The Wild Eight is a survival game developed by Eight Points and published by HypeTrain Digital. Players control people stranded in the harsh wilderness of Alaska and must cooperate to survive.

==Gameplay==

Screenshot

The Wild Eight is a survival game with cooperative multiplayer. After a plane crash in the Alaska wilderness, up to eight survivors band together to assist each other in the inhospitable climate. To survive, players must craft tools and the basic necessities of life, such as shelter and a way to stay warm. Among other dangers, mutated wolves attack the players. Players who die respawn and can recover their equipment, which is dropped near their corpse. They can also cook and eat their own corpse. The Wild Eight can be played in single-player. The final release contains a story-driven campaign and quests.

==Development==
The Wild Eight is the first big project for Eight Points, a developer in Yakutia, Russia. Eight Points launched a Kickstarter campaign for The Wild Eight to raise $50,000 and build a community around the game. The project was fully funded with 11 days of the campaign to go. A pre-alpha demo was released during the Kickstarter campaign. This version lacked multiplayer but was used to demonstrate the art style and gameplay, such as crafting and resource management. It entered early access in February 2017. In November 2017, Eight Points sold the game to publisher HypeTrain Digital, citing "internal conflicts". It left early access and was released for the PC on October 3, 2019, and for the PlayStation 4 in October 2020.

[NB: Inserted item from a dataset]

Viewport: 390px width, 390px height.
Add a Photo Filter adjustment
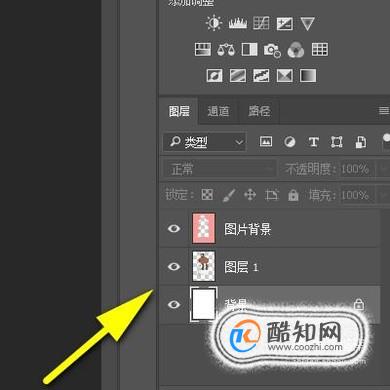click(x=272, y=50)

On December 11, 2023, The Wild Eights Steam listing was updated to change the developer name back to Eight Points, which was renamed Fntastic in the meantime. Publisher HypeTrain Digital released a statement the next day that they changed the entry because they had terminated all business relations with the developer in 2017 and wanted to avoid a review bomb because of Fntastic's newest game The Day Before.

== Reception ==
=== Early access previews ===
Rock Paper Shotgun said the 2017 early access version they played was "definitely a game about watching meters". Commenting on the game's difficulty, the reviewer said he never survived long enough to find any quests. PC Gamer played The Wild Eight in 2018 and praised the art style. However, the reviewer said the hunger mechanic was frustrating, and the crafting requirements were "a little silly".

=== Post-release reviews ===
The PlayStation 4 version of The Wild Eight received "mixed or average reviews", according to review aggregator Metacritic.